Un libro magnífico, escrito con continuidad, con intensidad, con esa atención a los gestos y actitudes que tanto dominaba Tolstoi, pero que Crane comprime y a mi juicio supera (las virtudes que se exponen de manera precisa y concisa son a mi juicio superiores: narrar no es algo que dependa de la longitud de lo narrado) en apenas doscientas páginas de pura y maravillosa narrración.

 

The red badge of courage, breve acercamiento a la obra cinematográfica:  John Huston, 1951

 

  A pesar de las vicisitudes surgidas en torno a su gestación y posterior andadura, la traslación que John Huston realizó en el año 1951 para la Metro Goldwyn Mayer respeta milagrosamente la esencia (de difícil aprehensión debido a su naturaleza eminentemente abstracta, al margen de su superficie naturalista) de la obra literaria en la que se basa. Careciendo del mismo grado de prufundidad del relato original, visualmente es todo lo que Crane nos hizo ver a través de su relato: caras sudorosas, uniformes viejos y polvorientos de un enemigo invisible que se oculta tras las olas de polvo, un entorno envuelto perpetuamente en sonidos de diversa procedencia, el agitado movimiento de las jóvenes masas humanas en el desenfreno suicida de las cargas, la presencia del bosque como paisaje vivo (ramas que asoman por doquier, hierba, planos en contrapicado de la cúpula solar formada por los árboles)...
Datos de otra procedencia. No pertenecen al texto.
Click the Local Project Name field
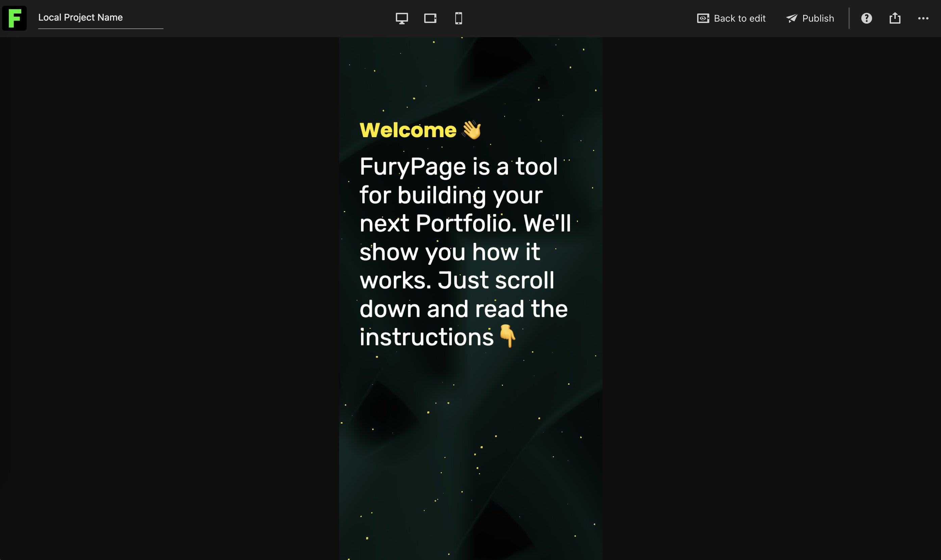 click(x=101, y=18)
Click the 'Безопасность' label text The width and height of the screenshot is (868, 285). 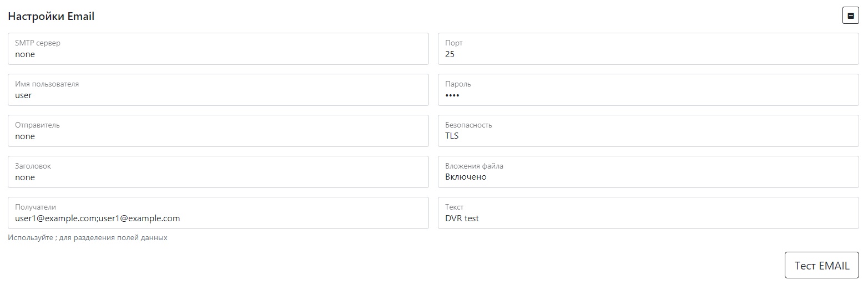coord(468,125)
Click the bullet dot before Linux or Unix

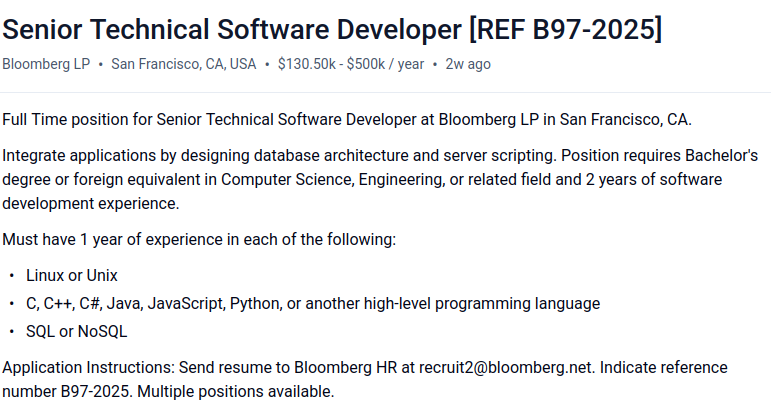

John Huston confirió a la narración un tono abstracto, utilizó primeros planos (se trata de un recurso coherente con el objetivo de la obra: el retrato psicológico de un soldado) y bastantes planos contrapicados que añaden una sensación adecuadamente opresiva a la imagen, Por otra parte cabe destacar la labor fotográfica de Harold Rosson, su adecuado uso de la profundidad de campo y el acertado tratamiento lumínico de las imágenes.

Sin ser una de las mejores películas de su autor,The red badge of courage es un buen filme que se incorpora con honor a ese reducido grupo de relatos intimistas bélicos casi alucinógenos, intensamente abstractos,  que el cine nos brindó en algunas ocasiones.